WASHINGTON, DC.- The Smithsonian's Archives of American Art and the Terra Foundation for American Art announced on Friday, April 28, 2017, the launch of a new online guide to American art-related archival collections in the Chicago area. A $413,000 grant from the Chicago-based Terra Foundation supported a comprehensive survey of art-related archives in more than 75 Chicago-area institutions. This new resource has been published on an interactive platform on the Archives' newly redesigned website.

Complementing the survey are 10 new oral-history interviews with influential art world figures in Chicago, as well as extensive documentation of the Archives' holdings of Chicago-related materials, also funded under the grant. This project is part of the Terra Foundation's Art Design Chicago initiative, an exploration of Chicago's art and design history and legacy taking place in 2018.

RAW DATA:
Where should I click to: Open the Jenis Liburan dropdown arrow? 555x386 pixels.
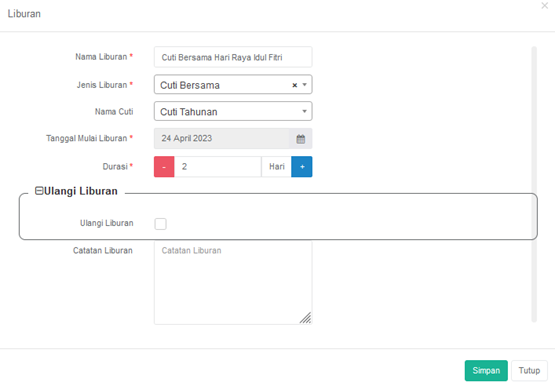304,85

WRITTEN REQUEST:
Return the entire announcement about the Chicago-area archives guide word for word.

RESPONSE TO THE TASK:
WASHINGTON, DC.- The Smithsonian's Archives of American Art and the Terra Foundation for American Art announced on Friday, April 28, 2017, the launch of a new online guide to American art-related archival collections in the Chicago area. A $413,000 grant from the Chicago-based Terra Foundation supported a comprehensive survey of art-related archives in more than 75 Chicago-area institutions. This new resource has been published on an interactive platform on the Archives' newly redesigned website.

Complementing the survey are 10 new oral-history interviews with influential art world figures in Chicago, as well as extensive documentation of the Archives' holdings of Chicago-related materials, also funded under the grant. This project is part of the Terra Foundation's Art Design Chicago initiative, an exploration of Chicago's art and design history and legacy taking place in 2018.